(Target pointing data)
- - - -

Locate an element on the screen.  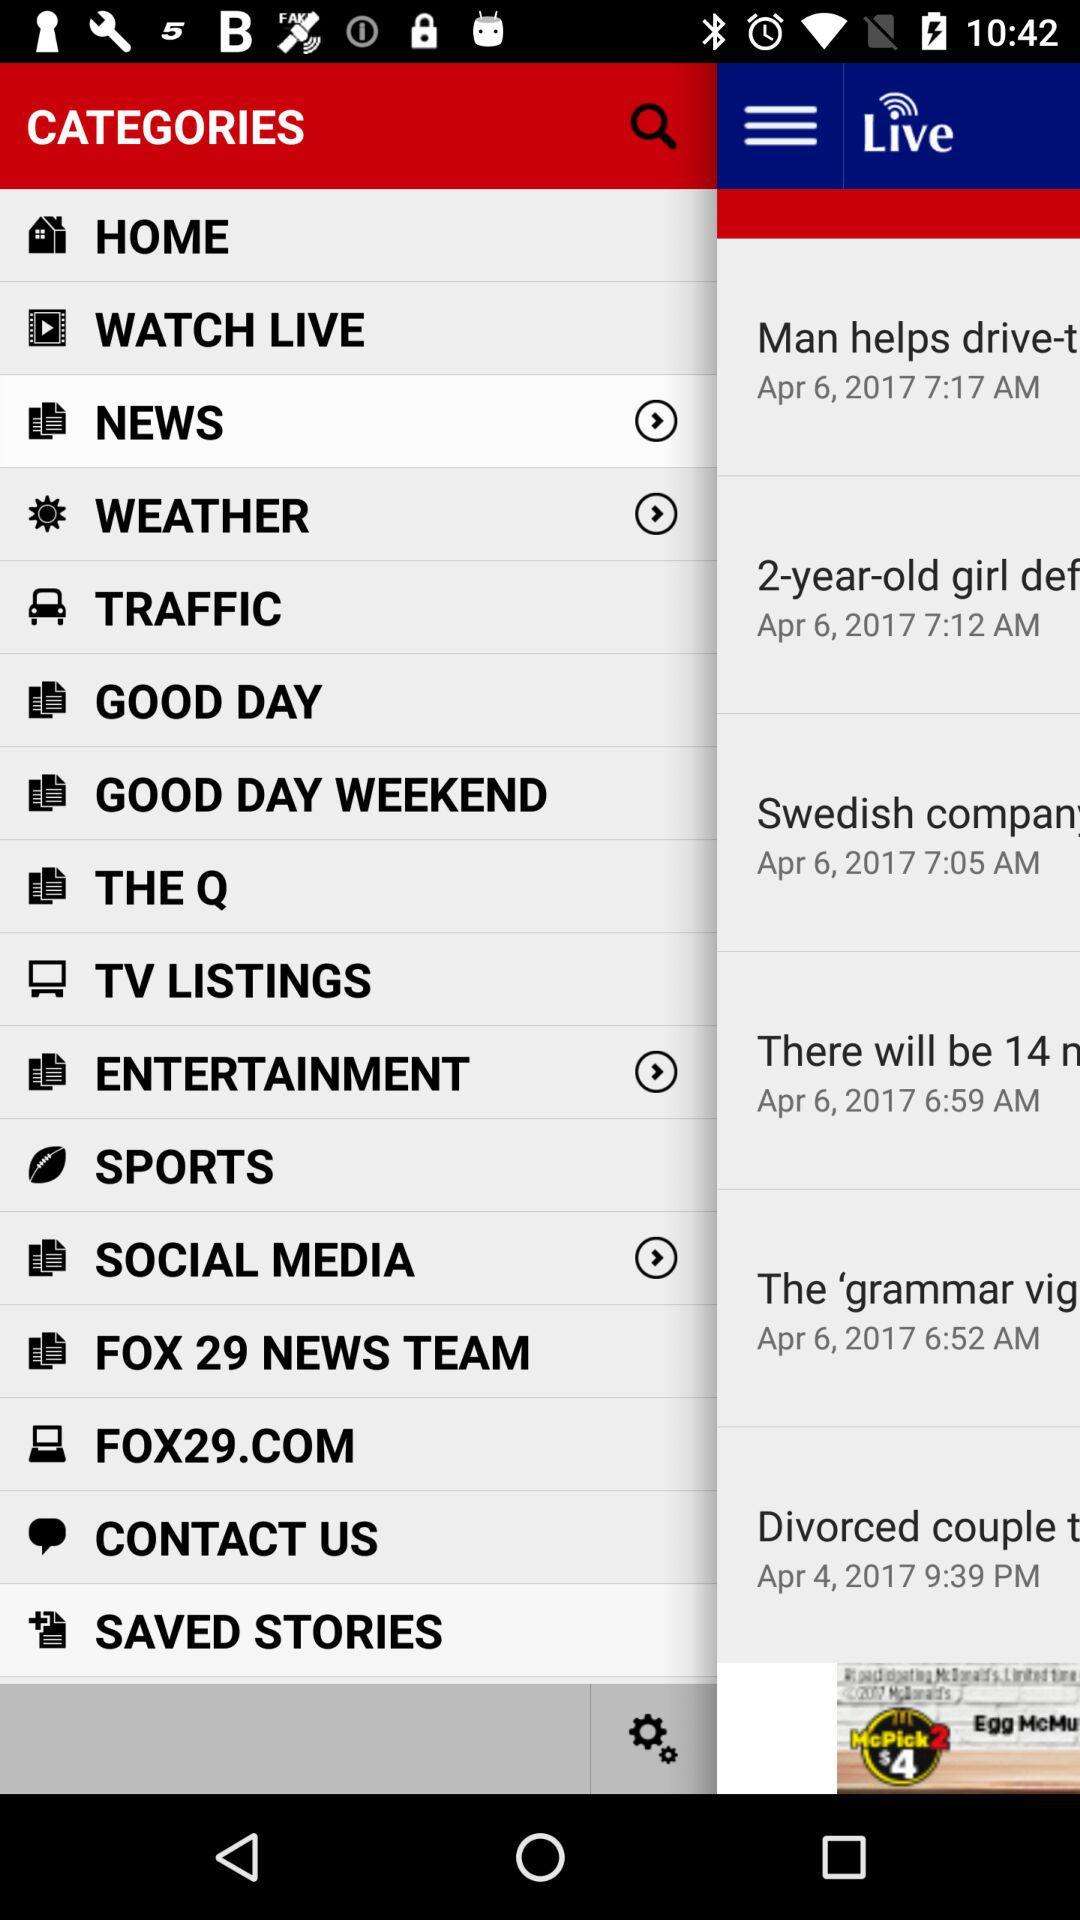
livestream newscast is located at coordinates (906, 124).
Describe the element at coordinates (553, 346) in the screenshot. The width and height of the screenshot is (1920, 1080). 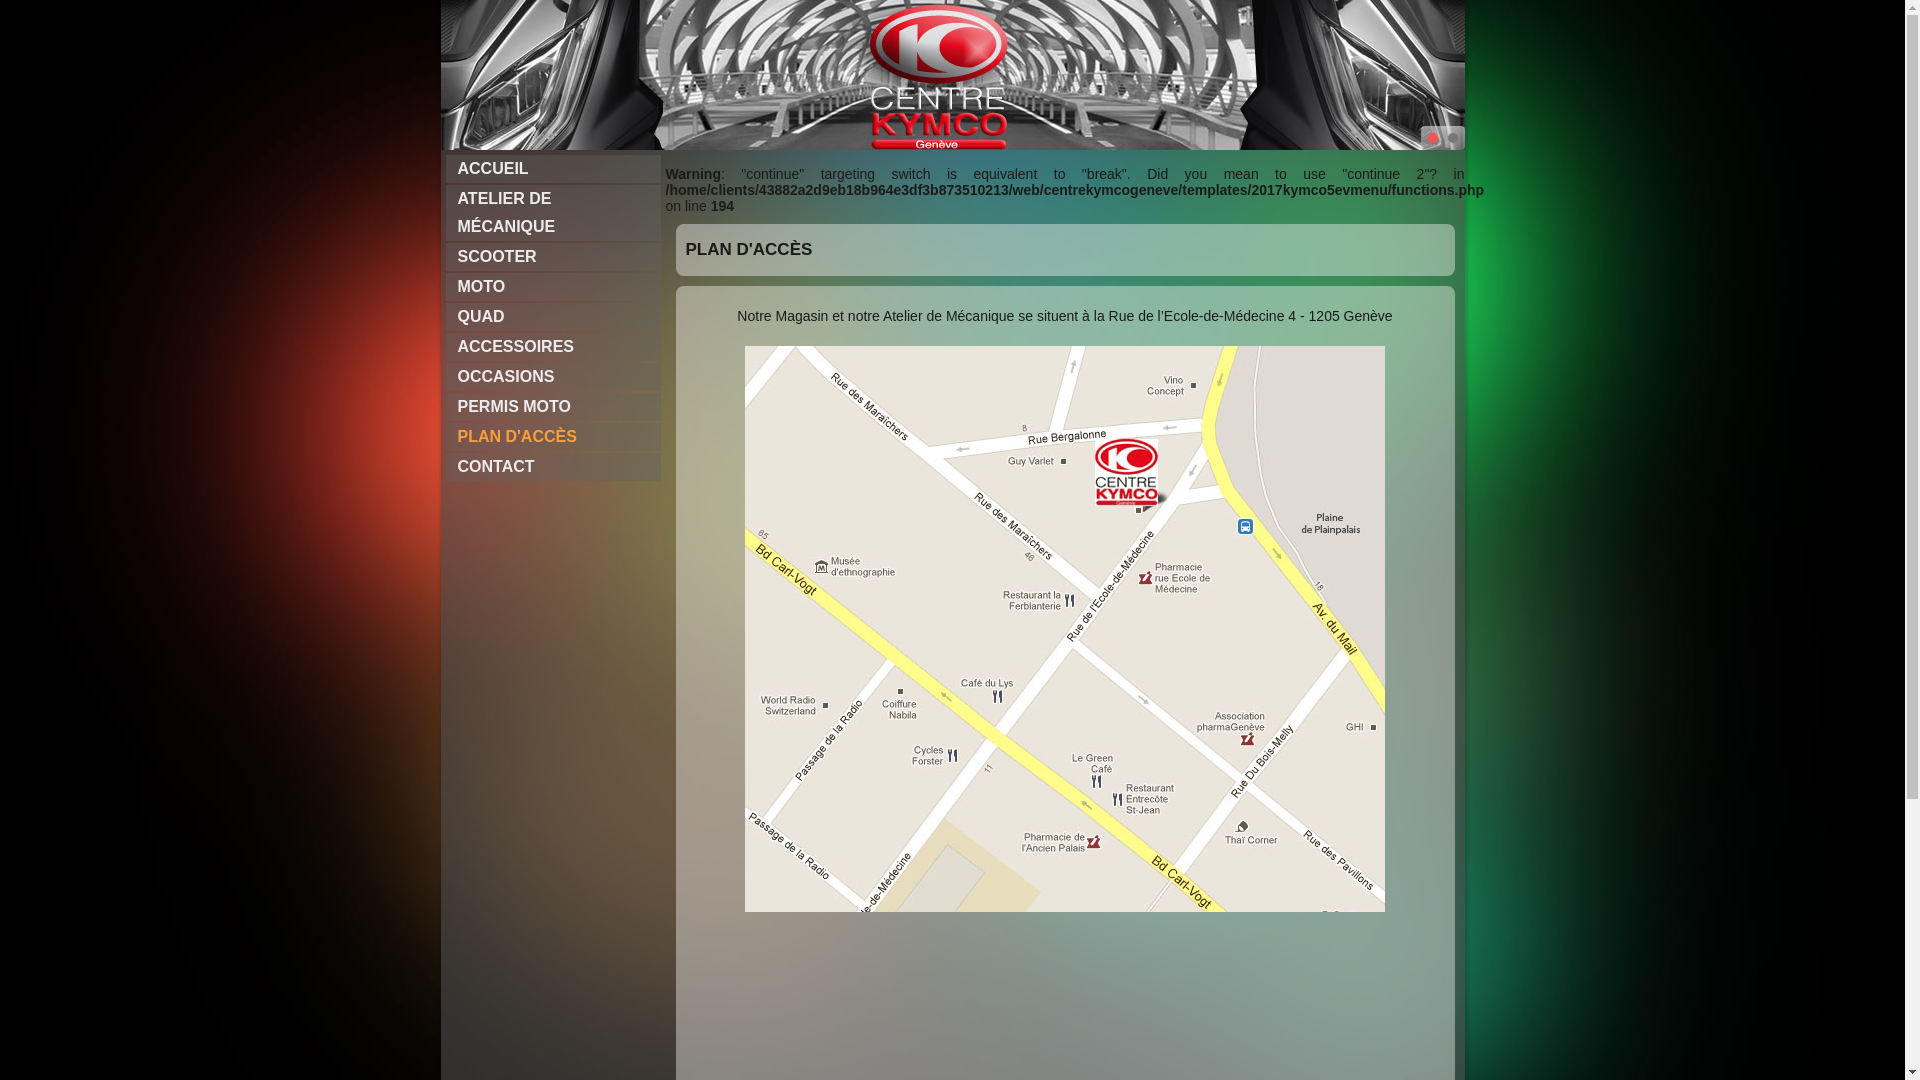
I see `'ACCESSOIRES'` at that location.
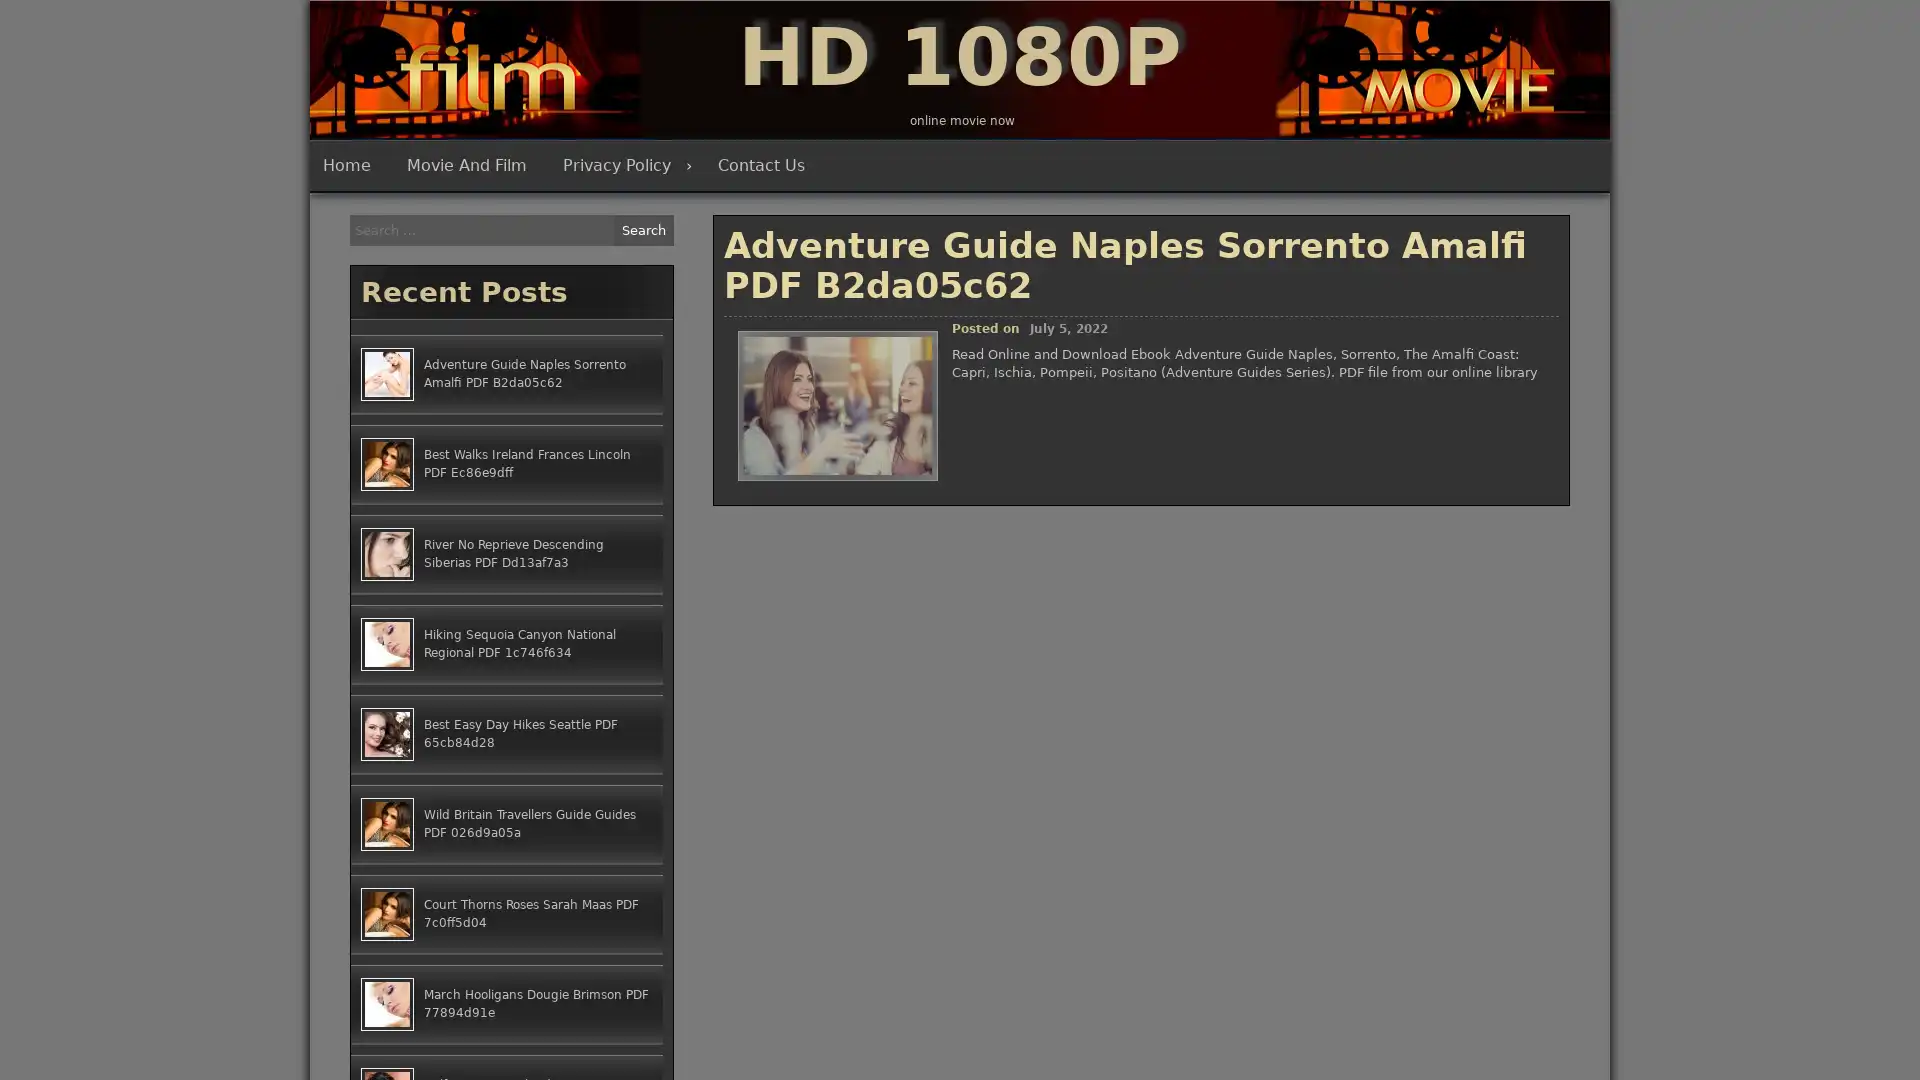  What do you see at coordinates (643, 229) in the screenshot?
I see `Search` at bounding box center [643, 229].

- - - -

# WRITTEN EXERCISE
Can you write out the whole listing again with "element" swapped for "item" wherever it occurs, changing nothing else and leaving out the pictures?

# REPLY TO THE EXERCISE
Locate an item on the screen.  
livestream newscast is located at coordinates (906, 124).
Describe the item at coordinates (553, 346) in the screenshot. The width and height of the screenshot is (1920, 1080). 
I see `'ACCESSOIRES'` at that location.
  What do you see at coordinates (643, 229) in the screenshot?
I see `Search` at bounding box center [643, 229].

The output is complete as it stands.